«Чума», строго говоря, – не роман, а философская притча, и в суждениях о ней обычные романические мерки непригодны, поскольку у нее просто-напросто другие источники «занимательности», своя поэтика. Здесь нет нужды распутывать клубок приключений, погружаться в сердечные бездны, созерцать сочную живопись нравов, внимать лирической ворожбе, следить за извивами душевных переживаний. Зато самые напряженные страницы «Чумы» – почти всегда беседа, запись, мысли вслух или про себя. Камю предельно краток, когда речь заходит о поступках: его книга вообще не о борьбе в прямом «поведенческом» смысле слова, ее трудностях, победах, поражениях. Еще сдержаннее он, когда приходится коснуться сугубо личных чувств. О Тару и Панлу почти ничего не известно, кроме их взглядов на самые общие проблемы бытия и нравственности; завеса над частной жизнью Рамбера, Риё или Грана лишь слегка приподнята. Камю не только оставляет в тени предшествующий решению запутанный путь мысли, он вообще мало озабочен лепкой многогранно-неповторимых емких характеров и довольствуется воплощенными в лицах позициями. Разговоры в «Чуме», кем бы они ни велись, начисто лишены особых речевых примет каждого из говорящих, собеседники, независимо от их склада, положения, занятий, прибегают к очищенному языку мыслителей, склонных к афористической сжатости полновесных отрывистых высказываний. Последние прослаиваются ремарками так, чтобы «перекликающиеся вспышки речи»[57]

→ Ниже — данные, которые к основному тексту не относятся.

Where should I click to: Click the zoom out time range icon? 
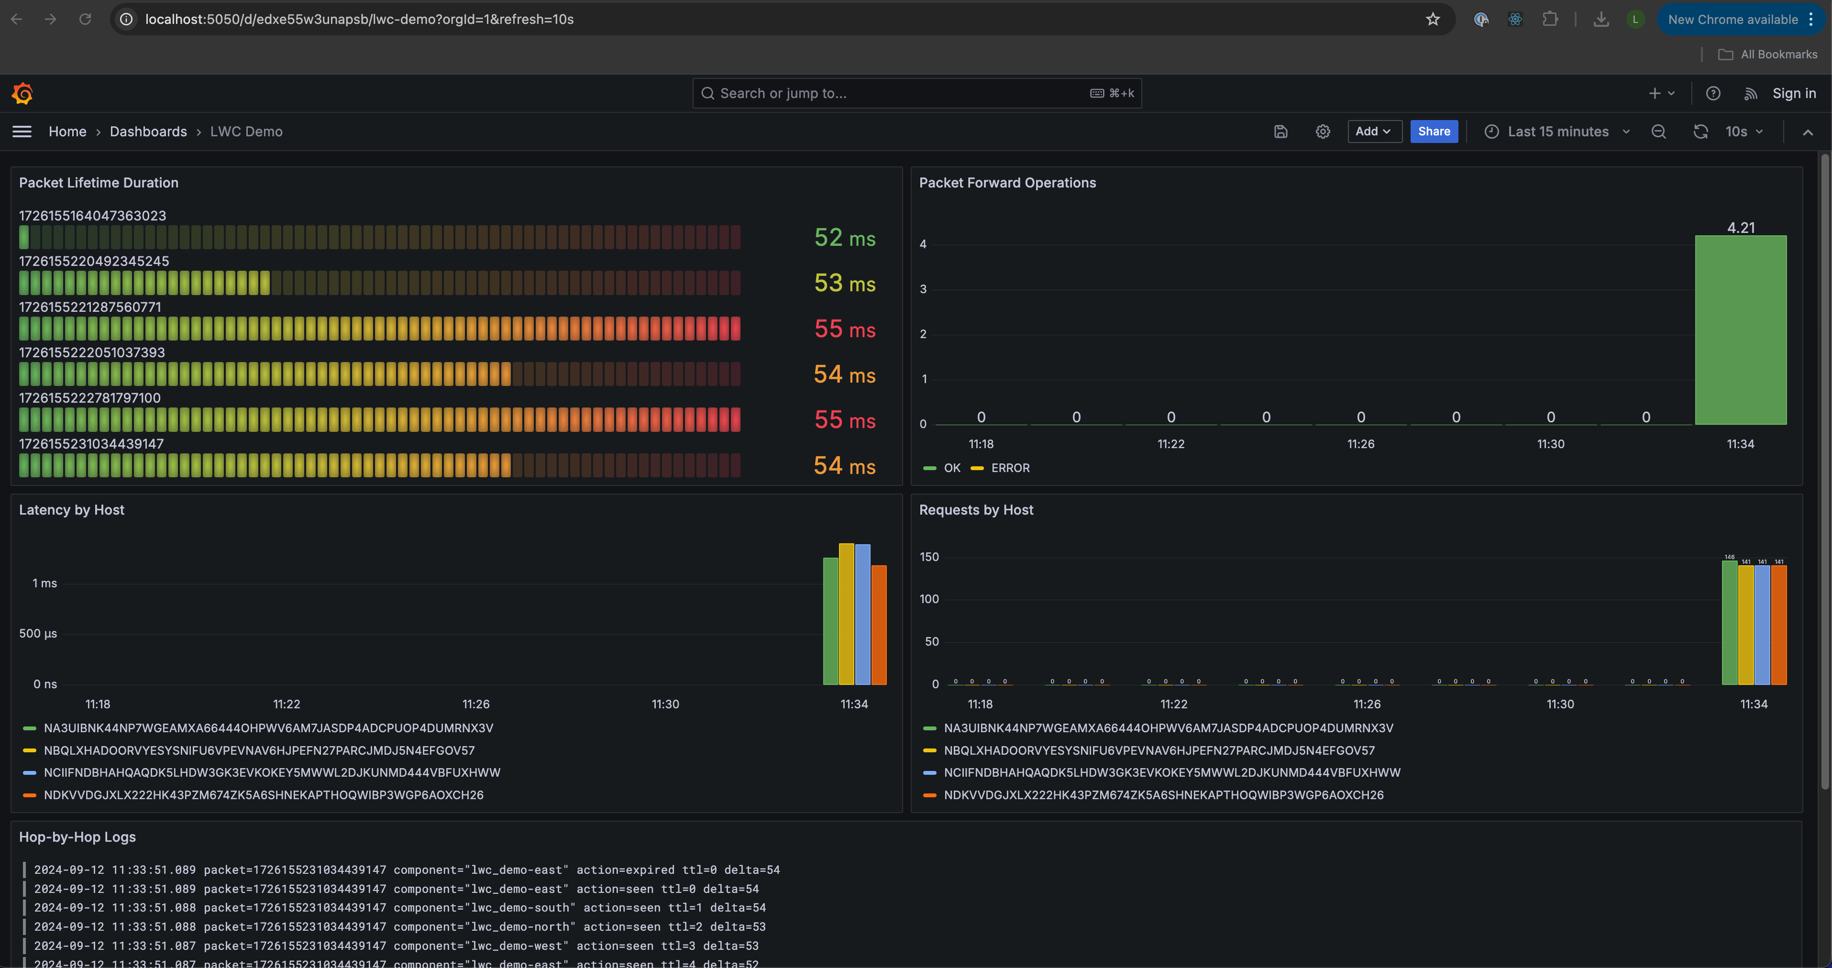pyautogui.click(x=1658, y=132)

особенно резко, даже не без оттенка театральной подчеркнутости, рассекали сумрак многозначительного молчания:«– Кто научил вас этому, доктор?
Ответ последовал мгновенно:
– Нищета» (I, 1322).
«– Думаете ли вы, что все знаете о жизни? – спросил Риё.
Ответ прозвучал из темноты, произнесенный все тем же спокойным голосом:
– Да» (I, 1323).
Подобные беседы, как и ведущийся в схожей стилизованно-интеллектуальной манере рассказ самого хрониста, не дают ровно никакого представления об индивидуальности говорящего, они – чреда тщательно обдуманных заявлений, заранее отшлифованных сентенций, добытая в незримых для нас поисках житейская мудрость. Но именно тогда, когда Риё, или Тару, или кто-нибудь другой произносит выношенное суждение о жизни и своем призвании в ней, именно в минуты этих четких самоопределений на земле они с лихвой наверстывают то, что потеряно ими за счет психологической эскизности. Чума – суровый экзамен, уравнивающий и отменяющий оттенки, она предлагает каждому два вопроса, затрагивающих решительно всех: что есть жизнь? что значит сохранить достоинство перед натиском невесть откуда взявшейся и захлестнувшей все стихии зла? Тут никто не волен уклониться от ответа. Сопоставление точек зрения и дает в конце концов кодекс чести, осмысление бытия и принципов истинно человеческого поведения. Особая поэзия «Чумы» и заключается в этом напряженном обсуждении и афористической оценке участи и долга человеческого, в интеллектуальном накале повествования, которое не развлекает, не очаровывает, а в первую очередь служит пищей для ума, будоражит его и пробуждает. «Чума» – это книга моралиста-аналитика, как раз один из тех не столь уж исключительных для Франции случаев, когда умозрение не мешает словесности, а ее питает. Она выросла на почве многовековой культурной традиции, у истоков которой были Монтень, Ларошфуко, Монтескье, Вольтер.
Житейские трагедии в «Чуме» – потеря близких, насильственное препровождение больных в лечебницы, где они в большинстве своем гибнут, даже жуткая смерть у нас на глазах сына следователя Отопа – все они важны не сами по себе, но как толчок, порождающий не менее мучительные трагедии мысли. Каждым из героев хроники владеет в той ли иной мере жажда подобрать нравственно-философский ключ к событиям, включить разрозненные факты в стройное миропонимание, постичь общий смысл даже самого непроизвольного своего шага. Детища художника-моралиста, всегда так или иначе ставящего человеческий эксперимент, неизменно наделены натурой крайней, нетерпимой к отступлениям и неувязкам, с которыми люди мирятся в повседневности. Однажды пройдя искус логики, взыскуют ее даже тогда, когда это чревато гибелью.
В этом пристрастии к ясности, даже одержимости ею есть как будто бы что-то загадочно несовместимое с исходным разочарованием самого Камю в разуме как орудии постижения бытия. С одной стороны, вместо попыток понять бедствие – мифотворческое его обозначение, по сути зашифровка, с другой – данная героям жгучая потребность понять себя и поступать отнюдь не по наитию.